Extract to read
· · ·
Car accident victims often walk away from the crash site without realizing how badly they're hurt. Internal injuries don't bleed where anyone can see them, they don't always hurt right away, and they don't show up on the surface. By the time symptoms appear, the insurance company has already started building its case against you.
If you're wondering whether you can sue for internal injuries from car accidents, the short answer is yes, and you likely deserve far more than the insurance company is willing to admit.
Here's when you have a strong case:
- You suffered a documented internal injury caused by the accident
- Another driver's negligence, recklessness, or wrongdoing caused the crash
- You sought medical treatment and have records connecting your injury to the collision
- The insurance company has denied, delayed, or underpaid your claim
- Your injuries have resulted in medical bills, lost wages, or long-term health consequences
Internal injuries are serious, and so is the legal fight to get what you're owed. In this article, we will break down the types of internal injuries car accidents cause, how liability works, what your case may be worth, and how Thiessen Law Firm fights to get you every dollar you deserve.
Before you go any further, know this: Mark Thiessen is a Houston car accident lawyer and a quadruple board-certified trial attorney. His entire career has been built upon taking on giants and winning, and he’s ready to do it for you. Call Thiessen Law Firm at (713) 864-9000 or contact us online for a free consultation.
When can you sue for internal injuries after a car accident?
Suing for internal injuries isn't just about proving you got hurt. It's about proving the right things, in the right order, with the right documentation. Insurance companies are trained to find gaps in your case, and internal injuries give them plenty of opportunities.
Here's what needs to be true before you have a solid claim:
You suffered a documented internal injury caused by the accident
Internal injuries are dangerous precisely because they're invisible. There's no cut, no bruise, no obvious sign that anything is wrong — but organs are bleeding, tissues are tearing, and pressure is building.
Common signs of internal injuries after a car accident include:
- Abdominal pain
- Swelling
- Dizziness
- Skin that appears bruised without surface trauma
- Blood in your urine after a car collision
Get evaluated by a doctor right away, even if you feel fine. Car accident internal bleeding can go undetected for hours or days before symptoms become severe. Without documentation connecting your injury to the crash, the insurance company will argue your injuries came from somewhere else.
· · ·
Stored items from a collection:
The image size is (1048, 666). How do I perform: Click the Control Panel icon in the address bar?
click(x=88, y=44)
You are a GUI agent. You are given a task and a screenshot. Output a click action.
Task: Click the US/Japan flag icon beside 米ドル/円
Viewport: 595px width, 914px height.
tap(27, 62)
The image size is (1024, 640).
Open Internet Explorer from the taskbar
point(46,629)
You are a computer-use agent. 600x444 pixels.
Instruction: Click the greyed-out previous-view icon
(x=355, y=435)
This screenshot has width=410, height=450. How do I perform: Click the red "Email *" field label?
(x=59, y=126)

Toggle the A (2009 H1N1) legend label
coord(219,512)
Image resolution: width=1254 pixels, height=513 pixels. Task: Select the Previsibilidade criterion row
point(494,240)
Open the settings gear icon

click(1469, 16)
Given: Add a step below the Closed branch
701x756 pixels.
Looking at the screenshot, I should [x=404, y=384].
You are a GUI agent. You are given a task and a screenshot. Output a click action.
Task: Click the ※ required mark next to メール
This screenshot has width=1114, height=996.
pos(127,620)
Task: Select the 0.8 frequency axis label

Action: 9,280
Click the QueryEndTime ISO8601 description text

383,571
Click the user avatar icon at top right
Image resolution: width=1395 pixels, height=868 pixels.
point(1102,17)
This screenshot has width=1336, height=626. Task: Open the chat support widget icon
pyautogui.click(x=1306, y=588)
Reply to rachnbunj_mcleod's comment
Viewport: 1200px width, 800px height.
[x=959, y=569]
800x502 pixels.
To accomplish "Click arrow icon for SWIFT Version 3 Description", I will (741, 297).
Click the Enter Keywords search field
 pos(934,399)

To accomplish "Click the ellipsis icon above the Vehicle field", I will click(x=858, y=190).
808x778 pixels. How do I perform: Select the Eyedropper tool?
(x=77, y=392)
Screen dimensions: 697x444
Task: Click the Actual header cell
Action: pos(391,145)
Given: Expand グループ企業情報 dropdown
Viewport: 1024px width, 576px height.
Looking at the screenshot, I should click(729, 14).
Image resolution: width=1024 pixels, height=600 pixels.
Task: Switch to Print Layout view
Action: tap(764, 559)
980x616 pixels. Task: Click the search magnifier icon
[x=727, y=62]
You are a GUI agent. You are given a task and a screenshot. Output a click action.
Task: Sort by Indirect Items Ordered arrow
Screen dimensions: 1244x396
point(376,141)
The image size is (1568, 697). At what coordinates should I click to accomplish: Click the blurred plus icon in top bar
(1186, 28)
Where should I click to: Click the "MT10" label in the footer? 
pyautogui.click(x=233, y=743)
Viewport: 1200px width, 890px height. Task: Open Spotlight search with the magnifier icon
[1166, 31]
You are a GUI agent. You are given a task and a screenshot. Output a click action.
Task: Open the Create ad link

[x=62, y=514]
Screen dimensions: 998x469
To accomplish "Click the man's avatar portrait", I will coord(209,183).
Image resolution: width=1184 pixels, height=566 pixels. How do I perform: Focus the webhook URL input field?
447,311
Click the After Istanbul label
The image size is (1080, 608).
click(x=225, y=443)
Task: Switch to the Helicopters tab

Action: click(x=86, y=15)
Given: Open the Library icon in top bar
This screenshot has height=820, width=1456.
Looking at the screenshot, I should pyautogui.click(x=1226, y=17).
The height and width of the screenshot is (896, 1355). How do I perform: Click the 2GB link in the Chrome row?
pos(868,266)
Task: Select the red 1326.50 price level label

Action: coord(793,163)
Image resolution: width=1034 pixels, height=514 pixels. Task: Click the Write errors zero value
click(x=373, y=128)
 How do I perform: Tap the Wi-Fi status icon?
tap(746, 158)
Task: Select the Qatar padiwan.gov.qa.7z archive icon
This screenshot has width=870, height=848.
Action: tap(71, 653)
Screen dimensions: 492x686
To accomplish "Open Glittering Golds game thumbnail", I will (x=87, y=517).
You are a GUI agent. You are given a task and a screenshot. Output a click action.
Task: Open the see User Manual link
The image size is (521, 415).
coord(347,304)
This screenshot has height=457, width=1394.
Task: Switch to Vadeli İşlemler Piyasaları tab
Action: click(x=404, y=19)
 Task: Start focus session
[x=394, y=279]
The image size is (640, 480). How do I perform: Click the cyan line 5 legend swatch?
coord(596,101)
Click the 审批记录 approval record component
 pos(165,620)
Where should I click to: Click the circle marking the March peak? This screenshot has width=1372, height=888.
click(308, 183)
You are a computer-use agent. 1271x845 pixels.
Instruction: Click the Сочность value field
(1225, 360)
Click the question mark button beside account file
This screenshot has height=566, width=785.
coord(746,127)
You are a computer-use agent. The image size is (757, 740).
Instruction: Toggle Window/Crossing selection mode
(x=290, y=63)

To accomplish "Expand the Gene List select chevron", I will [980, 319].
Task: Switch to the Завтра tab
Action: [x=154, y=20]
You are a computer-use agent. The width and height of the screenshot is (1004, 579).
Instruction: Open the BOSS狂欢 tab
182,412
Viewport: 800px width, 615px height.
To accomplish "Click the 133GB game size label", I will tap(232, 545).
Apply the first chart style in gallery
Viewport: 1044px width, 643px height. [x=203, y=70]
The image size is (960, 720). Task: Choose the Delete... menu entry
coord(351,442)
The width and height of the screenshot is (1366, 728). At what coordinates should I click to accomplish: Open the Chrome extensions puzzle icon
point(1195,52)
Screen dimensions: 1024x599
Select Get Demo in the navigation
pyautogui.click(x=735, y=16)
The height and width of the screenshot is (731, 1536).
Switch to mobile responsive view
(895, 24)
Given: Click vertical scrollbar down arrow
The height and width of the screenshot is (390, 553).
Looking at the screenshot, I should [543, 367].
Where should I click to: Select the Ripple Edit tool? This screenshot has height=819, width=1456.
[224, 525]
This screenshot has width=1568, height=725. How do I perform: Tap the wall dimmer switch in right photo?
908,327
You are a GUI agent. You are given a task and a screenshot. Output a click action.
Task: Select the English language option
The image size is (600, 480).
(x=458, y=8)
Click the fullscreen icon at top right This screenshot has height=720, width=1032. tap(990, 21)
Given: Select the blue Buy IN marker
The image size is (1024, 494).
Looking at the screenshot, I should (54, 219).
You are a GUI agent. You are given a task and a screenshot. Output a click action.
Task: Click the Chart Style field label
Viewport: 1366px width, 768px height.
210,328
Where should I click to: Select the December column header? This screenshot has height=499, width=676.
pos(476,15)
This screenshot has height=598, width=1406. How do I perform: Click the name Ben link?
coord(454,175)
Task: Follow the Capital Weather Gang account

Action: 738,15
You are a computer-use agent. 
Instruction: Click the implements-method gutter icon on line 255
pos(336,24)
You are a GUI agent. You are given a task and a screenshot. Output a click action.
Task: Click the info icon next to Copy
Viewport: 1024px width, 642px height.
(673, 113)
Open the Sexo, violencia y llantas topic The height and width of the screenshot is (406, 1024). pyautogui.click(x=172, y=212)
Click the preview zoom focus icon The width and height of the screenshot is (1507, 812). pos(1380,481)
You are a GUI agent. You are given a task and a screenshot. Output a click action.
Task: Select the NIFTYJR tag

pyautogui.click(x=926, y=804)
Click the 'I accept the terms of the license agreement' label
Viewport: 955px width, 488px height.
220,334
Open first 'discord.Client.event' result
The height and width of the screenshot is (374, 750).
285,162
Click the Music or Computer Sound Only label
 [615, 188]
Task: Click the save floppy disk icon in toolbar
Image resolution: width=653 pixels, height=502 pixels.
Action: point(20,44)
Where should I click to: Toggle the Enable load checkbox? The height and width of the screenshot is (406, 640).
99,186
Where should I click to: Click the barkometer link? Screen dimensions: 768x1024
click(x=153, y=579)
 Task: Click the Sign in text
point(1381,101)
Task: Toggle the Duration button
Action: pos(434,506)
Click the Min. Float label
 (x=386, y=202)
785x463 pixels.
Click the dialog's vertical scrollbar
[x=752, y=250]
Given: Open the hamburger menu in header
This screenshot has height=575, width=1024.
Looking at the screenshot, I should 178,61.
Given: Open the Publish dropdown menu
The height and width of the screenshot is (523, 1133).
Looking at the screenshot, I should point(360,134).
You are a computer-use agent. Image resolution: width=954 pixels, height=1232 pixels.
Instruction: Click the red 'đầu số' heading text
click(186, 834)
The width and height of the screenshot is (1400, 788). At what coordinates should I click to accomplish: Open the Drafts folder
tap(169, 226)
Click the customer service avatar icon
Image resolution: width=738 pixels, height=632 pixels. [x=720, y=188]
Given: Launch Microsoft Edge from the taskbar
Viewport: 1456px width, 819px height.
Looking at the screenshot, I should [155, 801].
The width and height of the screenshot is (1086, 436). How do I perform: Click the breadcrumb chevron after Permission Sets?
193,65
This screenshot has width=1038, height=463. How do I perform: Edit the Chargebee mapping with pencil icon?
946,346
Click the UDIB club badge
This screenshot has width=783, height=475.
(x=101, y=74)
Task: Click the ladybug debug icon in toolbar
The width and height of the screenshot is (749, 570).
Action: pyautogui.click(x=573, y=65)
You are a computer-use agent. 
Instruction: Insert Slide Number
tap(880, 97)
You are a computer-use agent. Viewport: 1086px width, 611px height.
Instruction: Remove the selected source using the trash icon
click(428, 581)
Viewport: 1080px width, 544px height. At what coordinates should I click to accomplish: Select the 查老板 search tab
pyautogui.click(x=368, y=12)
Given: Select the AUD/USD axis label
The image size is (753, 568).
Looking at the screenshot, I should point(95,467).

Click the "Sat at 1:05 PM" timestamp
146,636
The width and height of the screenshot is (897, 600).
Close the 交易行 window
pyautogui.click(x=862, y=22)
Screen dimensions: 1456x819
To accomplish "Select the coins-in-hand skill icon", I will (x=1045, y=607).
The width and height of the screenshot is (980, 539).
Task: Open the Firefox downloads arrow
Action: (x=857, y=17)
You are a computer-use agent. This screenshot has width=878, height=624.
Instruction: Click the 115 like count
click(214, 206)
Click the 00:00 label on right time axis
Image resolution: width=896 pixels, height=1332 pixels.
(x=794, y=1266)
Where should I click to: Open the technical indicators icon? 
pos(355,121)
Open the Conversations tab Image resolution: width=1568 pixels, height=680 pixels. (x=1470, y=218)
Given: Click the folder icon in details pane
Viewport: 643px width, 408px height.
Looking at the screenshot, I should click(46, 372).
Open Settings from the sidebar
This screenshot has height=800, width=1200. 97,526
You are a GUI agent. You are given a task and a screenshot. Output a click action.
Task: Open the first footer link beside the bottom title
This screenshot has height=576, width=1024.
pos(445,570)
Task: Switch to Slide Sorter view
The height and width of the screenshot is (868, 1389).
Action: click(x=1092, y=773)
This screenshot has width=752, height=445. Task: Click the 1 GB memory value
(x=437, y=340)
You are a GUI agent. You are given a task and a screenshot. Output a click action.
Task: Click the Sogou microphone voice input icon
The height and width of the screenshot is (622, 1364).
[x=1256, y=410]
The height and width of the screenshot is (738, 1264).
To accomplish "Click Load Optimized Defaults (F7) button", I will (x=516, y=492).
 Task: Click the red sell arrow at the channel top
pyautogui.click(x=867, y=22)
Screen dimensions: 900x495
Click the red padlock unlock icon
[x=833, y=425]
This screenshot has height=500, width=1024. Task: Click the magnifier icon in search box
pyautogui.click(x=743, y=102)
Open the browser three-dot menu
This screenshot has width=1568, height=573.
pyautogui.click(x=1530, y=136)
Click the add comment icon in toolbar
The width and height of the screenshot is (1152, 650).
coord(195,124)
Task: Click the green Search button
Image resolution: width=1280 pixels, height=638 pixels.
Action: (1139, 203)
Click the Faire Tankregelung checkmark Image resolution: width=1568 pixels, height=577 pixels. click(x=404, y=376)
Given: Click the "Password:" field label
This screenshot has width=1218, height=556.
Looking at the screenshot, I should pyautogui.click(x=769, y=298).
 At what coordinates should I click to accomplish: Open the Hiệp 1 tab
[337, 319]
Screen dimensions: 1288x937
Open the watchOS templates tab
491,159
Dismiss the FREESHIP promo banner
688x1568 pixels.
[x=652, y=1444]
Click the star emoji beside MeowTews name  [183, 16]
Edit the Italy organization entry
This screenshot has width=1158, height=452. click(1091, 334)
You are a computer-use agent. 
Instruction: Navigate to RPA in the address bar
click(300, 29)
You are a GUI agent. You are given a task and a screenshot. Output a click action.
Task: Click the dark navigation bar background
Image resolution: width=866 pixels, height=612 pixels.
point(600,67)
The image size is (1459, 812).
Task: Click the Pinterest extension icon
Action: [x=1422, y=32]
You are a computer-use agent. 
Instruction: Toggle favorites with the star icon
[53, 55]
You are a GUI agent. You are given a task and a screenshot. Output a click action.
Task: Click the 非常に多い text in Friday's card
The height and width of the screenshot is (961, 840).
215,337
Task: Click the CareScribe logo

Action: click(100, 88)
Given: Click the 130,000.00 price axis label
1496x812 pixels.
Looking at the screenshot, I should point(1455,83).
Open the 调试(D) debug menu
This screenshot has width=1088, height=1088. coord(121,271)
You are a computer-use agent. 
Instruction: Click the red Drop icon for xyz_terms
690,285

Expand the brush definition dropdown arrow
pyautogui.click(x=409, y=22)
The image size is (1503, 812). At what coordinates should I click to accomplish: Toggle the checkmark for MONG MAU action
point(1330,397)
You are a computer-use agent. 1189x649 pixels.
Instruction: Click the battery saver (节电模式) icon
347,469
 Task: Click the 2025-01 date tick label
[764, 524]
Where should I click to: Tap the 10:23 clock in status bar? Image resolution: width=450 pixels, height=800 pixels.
· · ·
Task
Return the whole text on suing for internal injuries after a car accident, word for word.

Exercise output
Car accident victims often walk away from the crash site without realizing how badly they're hurt. Internal injuries don't bleed where anyone can see them, they don't always hurt right away, and they don't show up on the surface. By the time symptoms appear, the insurance company has already started building its case against you.
If you're wondering whether you can sue for internal injuries from car accidents, the short answer is yes, and you likely deserve far more than the insurance company is willing to admit.
Here's when you have a strong case:
- You suffered a documented internal injury caused by the accident
- Another driver's negligence, recklessness, or wrongdoing caused the crash
- You sought medical treatment and have records connecting your injury to the collision
- The insurance company has denied, delayed, or underpaid your claim
- Your injuries have resulted in medical bills, lost wages, or long-term health consequences
Internal injuries are serious, and so is the legal fight to get what you're owed. In this article, we will break down the types of internal injuries car accidents cause, how liability works, what your case may be worth, and how Thiessen Law Firm fights to get you every dollar you deserve.
Before you go any further, know this: Mark Thiessen is a Houston car accident lawyer and a quadruple board-certified trial attorney. His entire career has been built upon taking on giants and winning, and he’s ready to do it for you. Call Thiessen Law Firm at (713) 864-9000 or contact us online for a free consultation.
When can you sue for internal injuries after a car accident?
Suing for internal injuries isn't just about proving you got hurt. It's about proving the right things, in the right order, with the right documentation. Insurance companies are trained to find gaps in your case, and internal injuries give them plenty of opportunities.
Here's what needs to be true before you have a solid claim:
You suffered a documented internal injury caused by the accident
Internal injuries are dangerous precisely because they're invisible. There's no cut, no bruise, no obvious sign that anything is wrong — but organs are bleeding, tissues are tearing, and pressure is building.
Common signs of internal injuries after a car accident include:
- Abdominal pain
- Swelling
- Dizziness
- Skin that appears bruised without surface trauma
- Blood in your urine after a car collision
Get evaluated by a doctor right away, even if you feel fine. Car accident internal bleeding can go undetected for hours or days before symptoms become severe. Without documentation connecting your injury to the crash, the insurance company will argue your injuries came from somewhere else.